After China outlawed cryptocurrency mining, miners began moving farms with equipment to other countries with relatively affordable electricity. These include the United States, Canada, Russia and Kazakhstan. The latter not only attracts with affordable electricity, but is also geographically close, so the cost of moving ASIC systems and video cards is lower than when transporting them, say, to Canada or the United States. So, the BTC.com pool has already moved all its ASIC miners to Kazakhstan, and others are ready to follow it. The country’s authorities did not just watch such migration from the outside and introduced an additional tax for miners.
The corresponding bill was adopted by the Parliament in mid-June, and now it has been signed by the country’s President Kassym-Zhomart Tokayev.
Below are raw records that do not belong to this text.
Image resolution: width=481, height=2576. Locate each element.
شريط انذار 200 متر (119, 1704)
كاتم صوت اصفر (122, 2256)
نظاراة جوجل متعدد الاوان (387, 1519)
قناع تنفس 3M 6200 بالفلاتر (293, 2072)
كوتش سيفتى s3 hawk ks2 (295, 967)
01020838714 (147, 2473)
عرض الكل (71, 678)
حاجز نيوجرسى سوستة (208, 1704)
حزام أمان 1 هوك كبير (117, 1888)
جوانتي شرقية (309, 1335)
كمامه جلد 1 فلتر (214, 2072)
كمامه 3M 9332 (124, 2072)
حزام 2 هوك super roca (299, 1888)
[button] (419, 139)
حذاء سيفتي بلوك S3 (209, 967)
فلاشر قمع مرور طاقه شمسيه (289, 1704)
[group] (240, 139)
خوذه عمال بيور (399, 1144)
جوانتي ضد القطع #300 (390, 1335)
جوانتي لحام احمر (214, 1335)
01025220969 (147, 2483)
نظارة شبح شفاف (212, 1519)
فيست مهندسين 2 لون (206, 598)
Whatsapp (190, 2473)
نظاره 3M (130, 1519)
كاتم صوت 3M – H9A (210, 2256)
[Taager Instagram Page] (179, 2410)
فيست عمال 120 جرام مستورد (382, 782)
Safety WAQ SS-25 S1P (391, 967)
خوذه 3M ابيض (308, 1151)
In accordance with it, from 2022, cryptocurrency miners will pay 1 tenge (this is approximately 0.0023 US dollars) for each consumed kWh – in addition to the payment for the general electricity tariff.
In Kazakhstan, they believe that in this way they will be able to control the mining market and will not let it “go into the shadows”. According to the resource CBECI (Cambridge Bitcoin Electricity Consumption Index), Kazakhstan is the fourth country in the world, after China, the USA and Russia, in terms of electricity consumption for the needs of cryptocurrency miners.